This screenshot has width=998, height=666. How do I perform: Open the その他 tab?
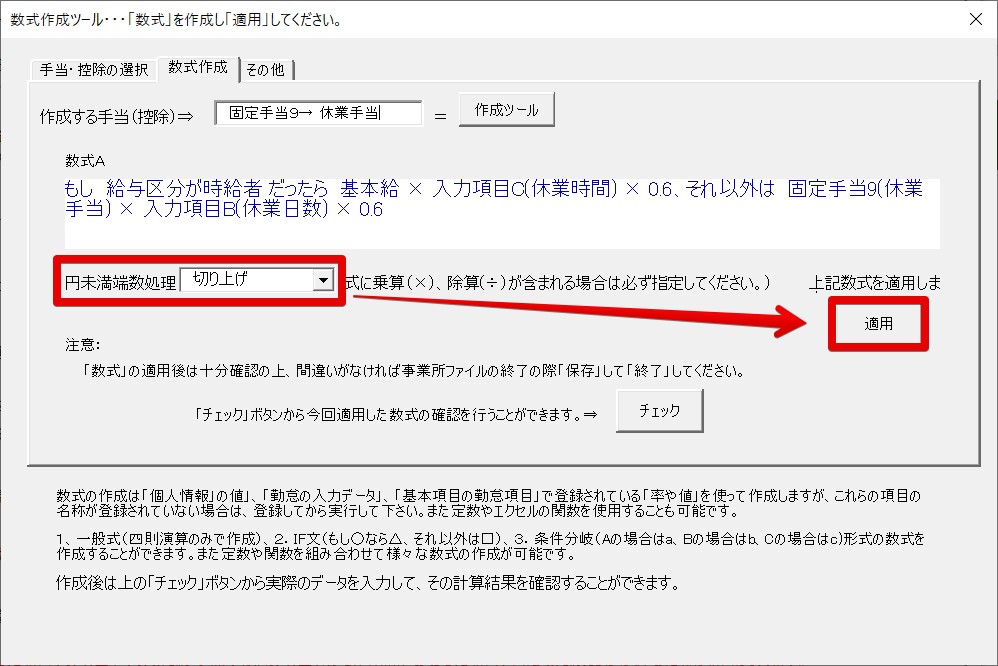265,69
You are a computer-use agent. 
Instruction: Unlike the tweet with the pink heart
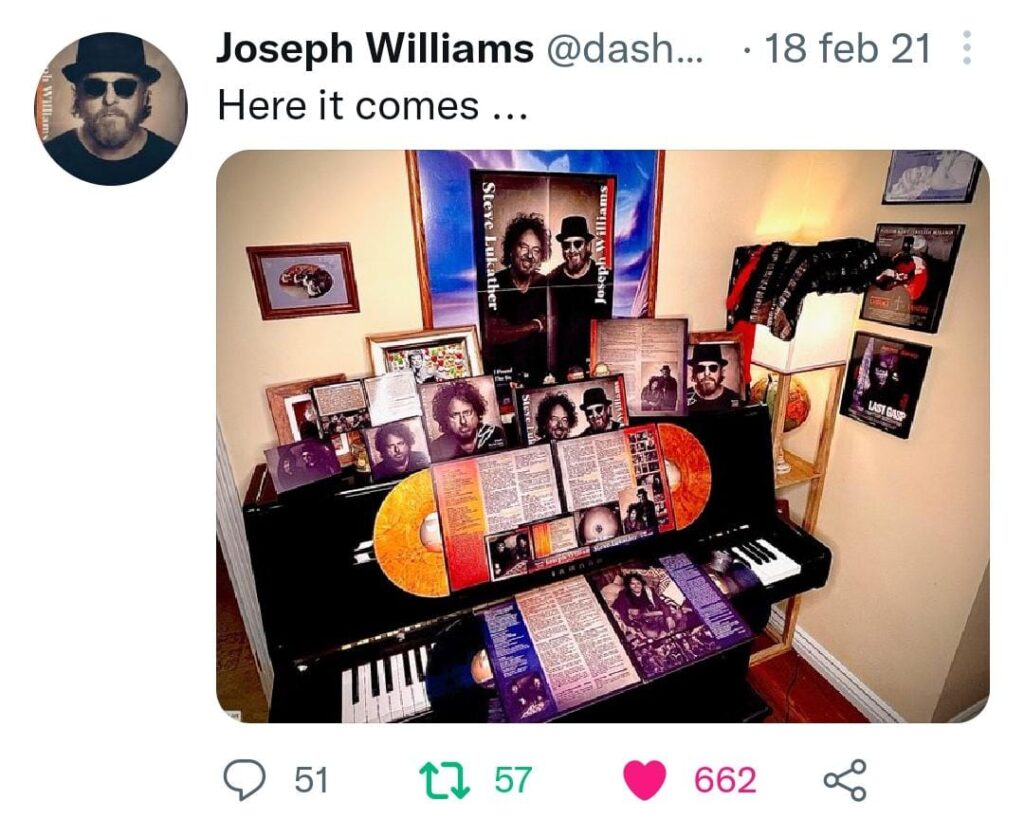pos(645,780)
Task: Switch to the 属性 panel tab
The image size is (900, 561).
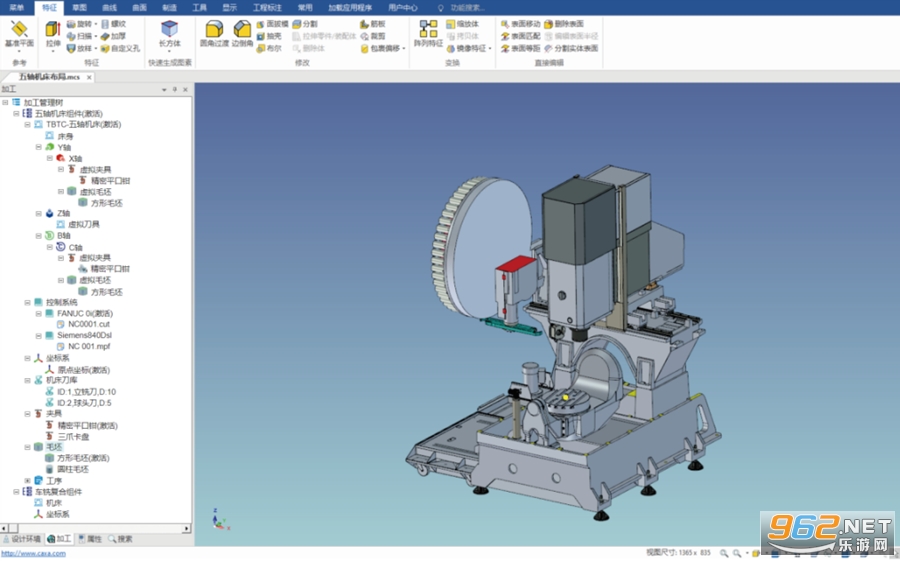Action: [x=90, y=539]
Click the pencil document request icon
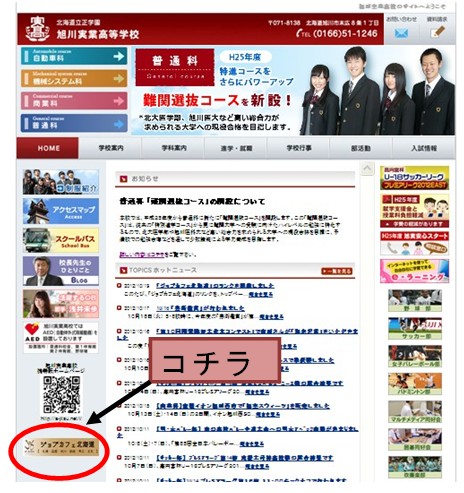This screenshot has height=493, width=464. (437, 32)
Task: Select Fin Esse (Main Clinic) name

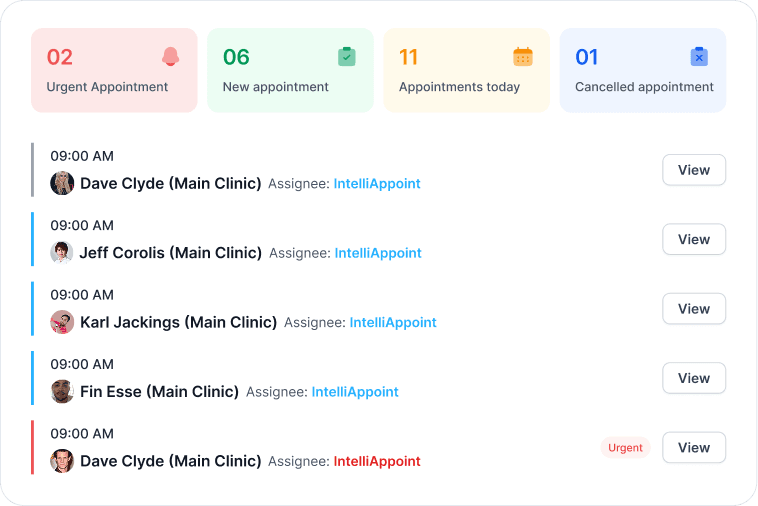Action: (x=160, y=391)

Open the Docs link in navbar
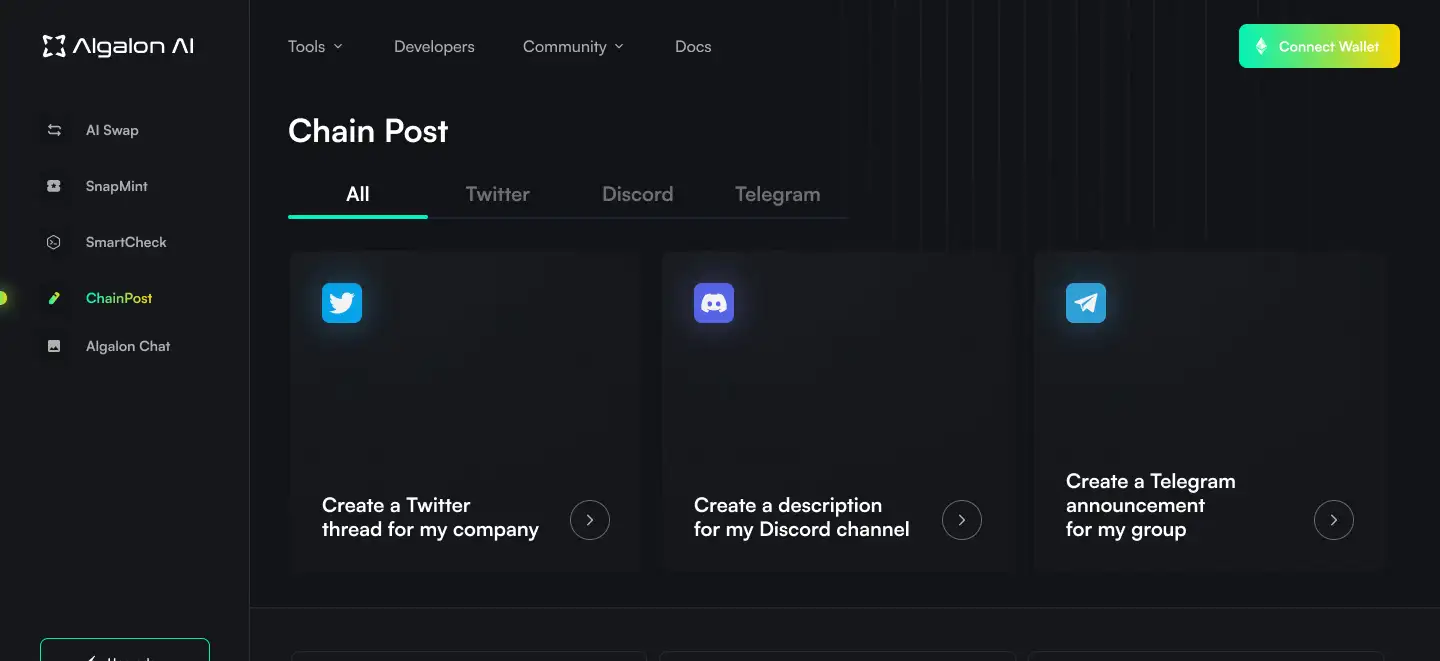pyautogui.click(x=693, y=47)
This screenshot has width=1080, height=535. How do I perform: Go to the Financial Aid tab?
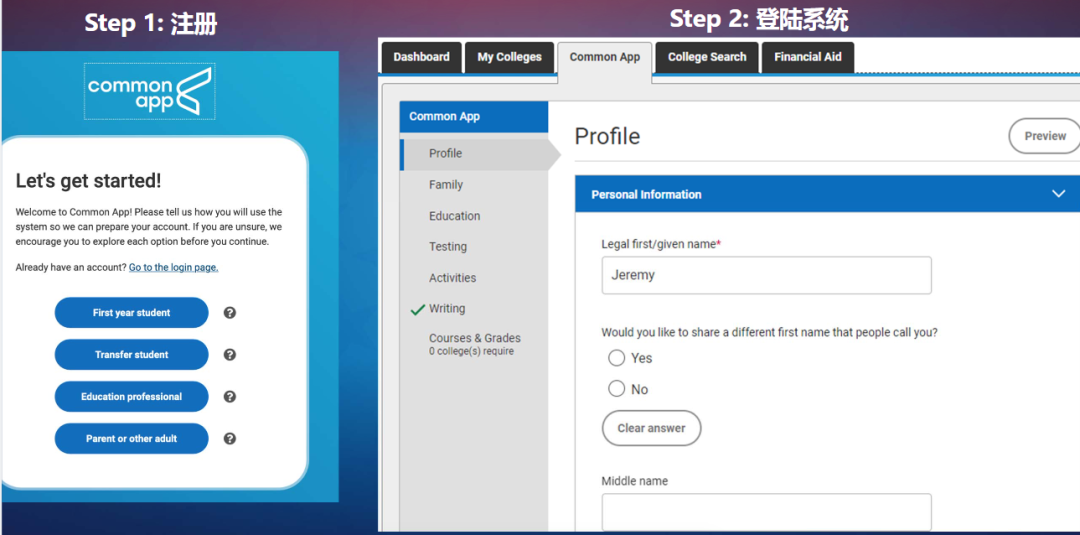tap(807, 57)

---

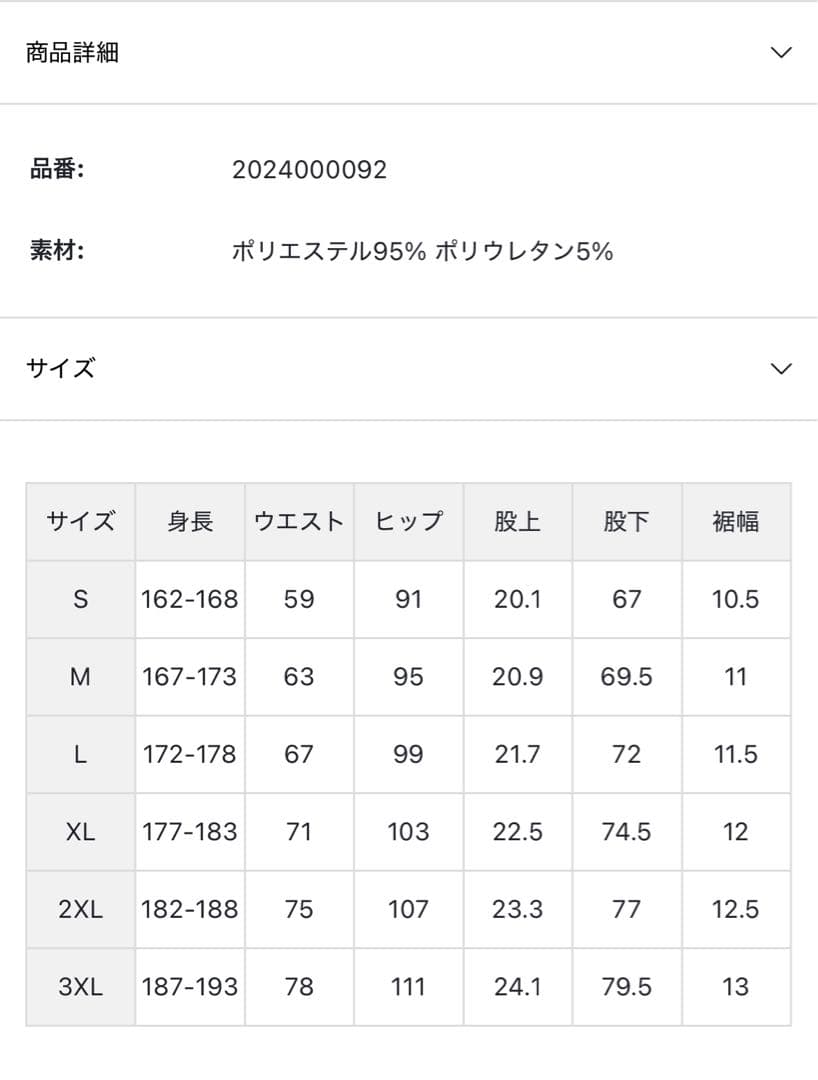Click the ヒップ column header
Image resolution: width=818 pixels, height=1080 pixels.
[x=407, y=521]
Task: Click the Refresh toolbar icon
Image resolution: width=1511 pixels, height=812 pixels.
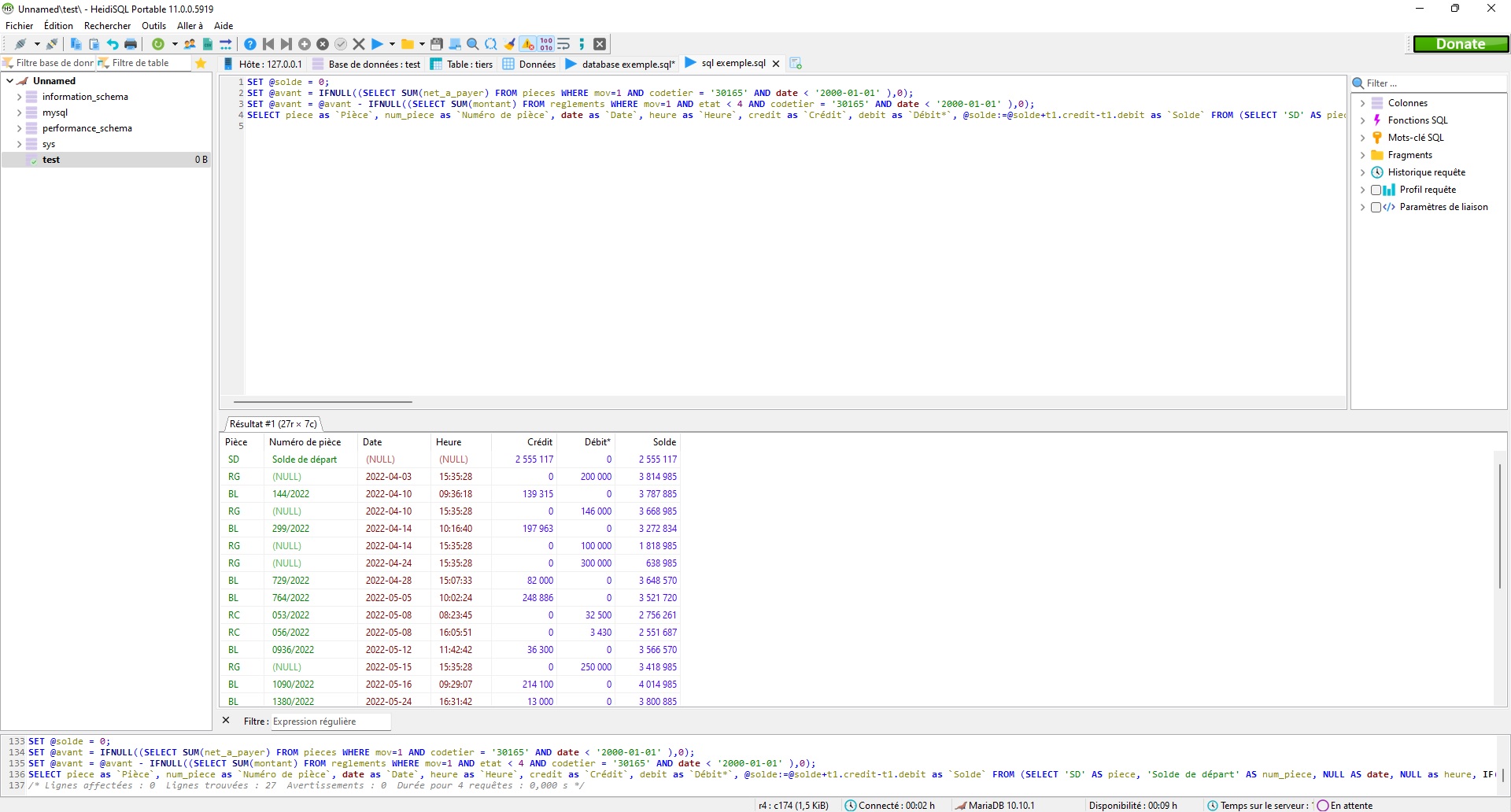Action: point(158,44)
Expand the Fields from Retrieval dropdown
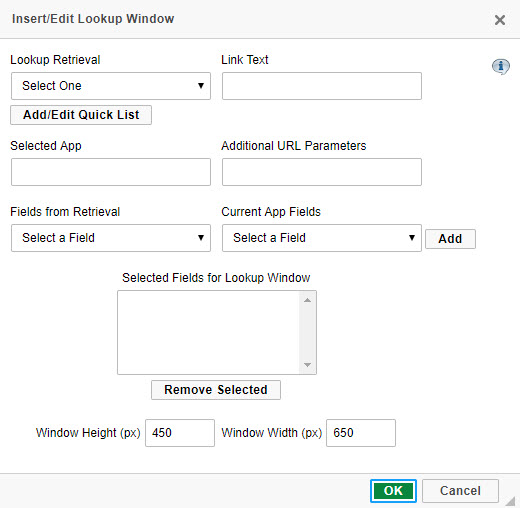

---

* EXERCISE AIM *
Look above for the line containing "Task: Click the Refresh toolbar icon" and the line containing "Expand the Fields from Retrieval dropdown", then reproduce both and everything between them exactly, pictures omitted.

* TASK RESPONSE *
Task: Click the Refresh toolbar icon
Image resolution: width=1511 pixels, height=812 pixels.
Action: point(158,44)
Expand the Fields from Retrieval dropdown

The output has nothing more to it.